Da notare anche che gli interventi dei vari personaggi non sono lineari e non si susseguono con ordine, anzi! Gli interventi del narratore e del lettore sono spesso improvvisi e, in alcuni casi, apparentemente fuori luogo rispetto al filo narrativo. Jacques, poi, crea spesso scompiglio anche tra i suoi compagni di avventure. Egli infatti si lascia spesso prendere dai suoi pensieri che sviluppa silenziosamente nella sua testa. Spesso capita però che egli termini i suoi ragionamenti ad alta voce, con dialoghi che sembrano quindi non avere capo e che poco o nulla c'entrano con i discorsi che stavano tenendo gli altri personaggi, con loro puntuale disagio.

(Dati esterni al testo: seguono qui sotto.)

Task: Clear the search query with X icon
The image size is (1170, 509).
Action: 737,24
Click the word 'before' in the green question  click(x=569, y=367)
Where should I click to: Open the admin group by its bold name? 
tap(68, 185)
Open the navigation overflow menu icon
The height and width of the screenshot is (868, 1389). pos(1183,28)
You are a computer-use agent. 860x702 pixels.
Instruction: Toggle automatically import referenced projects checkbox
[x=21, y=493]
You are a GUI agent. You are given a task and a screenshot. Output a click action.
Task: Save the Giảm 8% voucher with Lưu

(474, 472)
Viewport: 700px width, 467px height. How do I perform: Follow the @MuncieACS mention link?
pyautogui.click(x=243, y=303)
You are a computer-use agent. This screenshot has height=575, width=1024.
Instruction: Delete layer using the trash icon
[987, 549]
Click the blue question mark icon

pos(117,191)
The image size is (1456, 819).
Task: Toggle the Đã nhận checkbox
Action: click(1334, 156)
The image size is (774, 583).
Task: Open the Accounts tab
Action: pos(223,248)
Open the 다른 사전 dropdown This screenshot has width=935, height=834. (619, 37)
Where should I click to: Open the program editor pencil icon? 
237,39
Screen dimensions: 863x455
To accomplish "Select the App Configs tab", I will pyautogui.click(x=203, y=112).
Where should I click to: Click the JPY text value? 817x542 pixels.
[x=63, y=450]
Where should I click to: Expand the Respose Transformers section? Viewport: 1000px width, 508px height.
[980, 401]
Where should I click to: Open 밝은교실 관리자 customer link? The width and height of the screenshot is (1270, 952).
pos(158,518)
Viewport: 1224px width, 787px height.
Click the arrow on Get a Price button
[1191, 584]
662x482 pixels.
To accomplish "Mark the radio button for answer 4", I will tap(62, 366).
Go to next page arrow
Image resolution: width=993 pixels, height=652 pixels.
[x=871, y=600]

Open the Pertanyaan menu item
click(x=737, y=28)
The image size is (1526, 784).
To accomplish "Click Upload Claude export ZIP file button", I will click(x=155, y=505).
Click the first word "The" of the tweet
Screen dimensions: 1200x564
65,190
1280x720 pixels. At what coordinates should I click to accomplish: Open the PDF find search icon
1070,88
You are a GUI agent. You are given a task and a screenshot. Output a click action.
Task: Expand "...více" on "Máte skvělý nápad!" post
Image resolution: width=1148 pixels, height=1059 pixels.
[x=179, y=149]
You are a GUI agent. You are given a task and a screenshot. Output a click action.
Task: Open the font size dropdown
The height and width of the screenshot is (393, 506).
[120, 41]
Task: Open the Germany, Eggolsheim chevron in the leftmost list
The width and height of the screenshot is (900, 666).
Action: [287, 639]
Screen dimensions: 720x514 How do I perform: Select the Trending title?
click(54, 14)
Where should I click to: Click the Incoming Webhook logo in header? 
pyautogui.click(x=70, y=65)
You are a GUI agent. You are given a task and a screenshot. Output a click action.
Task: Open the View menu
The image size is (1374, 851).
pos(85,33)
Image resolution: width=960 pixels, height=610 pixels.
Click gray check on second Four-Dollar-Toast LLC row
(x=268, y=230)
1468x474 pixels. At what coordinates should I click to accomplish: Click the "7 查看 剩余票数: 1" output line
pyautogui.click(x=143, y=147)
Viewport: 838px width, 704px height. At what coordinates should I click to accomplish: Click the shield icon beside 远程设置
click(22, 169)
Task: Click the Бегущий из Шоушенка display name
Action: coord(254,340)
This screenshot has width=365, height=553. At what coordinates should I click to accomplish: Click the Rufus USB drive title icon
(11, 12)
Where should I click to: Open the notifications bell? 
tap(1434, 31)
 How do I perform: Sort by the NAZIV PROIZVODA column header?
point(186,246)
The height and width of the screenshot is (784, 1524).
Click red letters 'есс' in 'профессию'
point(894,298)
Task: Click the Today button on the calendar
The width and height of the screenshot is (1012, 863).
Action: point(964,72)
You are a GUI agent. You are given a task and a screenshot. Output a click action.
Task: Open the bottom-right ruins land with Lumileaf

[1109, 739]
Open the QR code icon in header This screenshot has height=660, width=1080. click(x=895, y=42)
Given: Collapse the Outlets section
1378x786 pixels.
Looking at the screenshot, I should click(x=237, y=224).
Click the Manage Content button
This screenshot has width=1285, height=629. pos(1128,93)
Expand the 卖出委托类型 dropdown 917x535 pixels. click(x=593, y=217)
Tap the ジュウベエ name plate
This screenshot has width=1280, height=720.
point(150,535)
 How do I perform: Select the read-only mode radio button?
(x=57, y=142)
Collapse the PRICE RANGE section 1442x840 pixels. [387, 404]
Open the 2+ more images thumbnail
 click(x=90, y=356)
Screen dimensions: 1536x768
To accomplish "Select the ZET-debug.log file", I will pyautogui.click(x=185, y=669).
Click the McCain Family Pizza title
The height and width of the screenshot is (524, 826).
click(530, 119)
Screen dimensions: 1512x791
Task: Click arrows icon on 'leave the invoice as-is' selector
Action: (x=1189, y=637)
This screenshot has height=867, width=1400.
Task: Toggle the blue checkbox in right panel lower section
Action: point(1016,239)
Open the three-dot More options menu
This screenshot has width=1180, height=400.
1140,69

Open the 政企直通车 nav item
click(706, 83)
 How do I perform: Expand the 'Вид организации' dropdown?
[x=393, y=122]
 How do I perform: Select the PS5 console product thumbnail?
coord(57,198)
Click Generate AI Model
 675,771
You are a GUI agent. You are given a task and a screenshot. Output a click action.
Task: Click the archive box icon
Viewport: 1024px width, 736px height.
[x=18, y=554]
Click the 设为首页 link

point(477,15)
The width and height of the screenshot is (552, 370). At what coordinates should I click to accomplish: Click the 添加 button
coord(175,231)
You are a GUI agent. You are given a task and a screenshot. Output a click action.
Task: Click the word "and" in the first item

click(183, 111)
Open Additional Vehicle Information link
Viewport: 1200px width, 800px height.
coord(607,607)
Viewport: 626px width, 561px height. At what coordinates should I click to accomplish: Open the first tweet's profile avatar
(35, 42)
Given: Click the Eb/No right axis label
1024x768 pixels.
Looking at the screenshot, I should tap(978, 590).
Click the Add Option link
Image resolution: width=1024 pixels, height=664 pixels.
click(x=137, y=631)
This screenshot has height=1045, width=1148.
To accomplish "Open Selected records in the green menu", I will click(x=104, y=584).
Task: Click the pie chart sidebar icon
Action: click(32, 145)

Tutti questi accorgimenti (e molti altri, a dir la verità) non formano però un'accozzaglia indefinita, ma sono usati in maniera consapevole e contribuiscono a creare un'entità che, a modo suo, è perfettamente armonica e bilanciata.

E per concludere…
Giunti alla fine di questo papiro che avrebbe dovuto essere una chiacchierata di poche righe e si è poi esteso a ben due post, non posso che ribadire il consiglio di leggere questo libro interessante, diverso e molto, ma molto intelligente.

 Buona lettura e alla prossima!


Ancora un grande grazie a Davide e al prossimo appuntamento con libri tutti da scoprire e riscoprire!